Praise for Immortal Air
“Tracey Rombough takes her readers on an imaginative journey through the life of a struggling and largely forgotten poet in the years following confederation. Despite George Cameron’s shortcomings we yearn to know what becomes of him. Along the way Rombough gives us insights into the lives of those in the new Canadian middle class–the imperatives that drive the men and the constrictions that define the women. Rombough taps into the timeless struggle between societal and familial expectations and personal desire in a way we can all relate to.” Linda Little, author of Grist and Scotch River.
Bright and promising as a student, George Cameron was sent to live with his sister in Boston while he attended a prestigious Latin school and later the Boston School of Law. It was what his mother wanted for him and his brother, Charley.

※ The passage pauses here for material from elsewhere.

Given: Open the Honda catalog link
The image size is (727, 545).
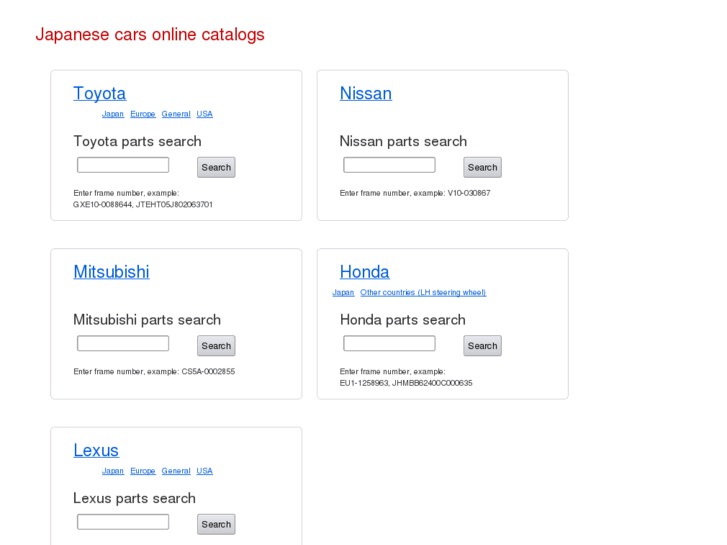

It was what any well-bred family would want for an intelligent son destined for greater things than his humble New Glasgow, Nova Scotia, upbringing. On his journey to find his voice among the great poets of the 19th century, George had to leave behind his first love, a muse who haunted his thoughts and fuelled his passion for poetry throughout his life.
Law clerk, journalist, poet, George’s life often seemed to fall short of the dreams of fame he secreted in his private journals, yet his poetry remained ever-present in a mind churning with words and feeling.
George Cameron teamed up with Oscar Telgmann to write the longest-running Canadian opera, Leo: The Royal Cadet. It was his steadfast brother Charley who shared George’s work in the posthumous publication of Lyrics on Freedom, Love and Death (1887).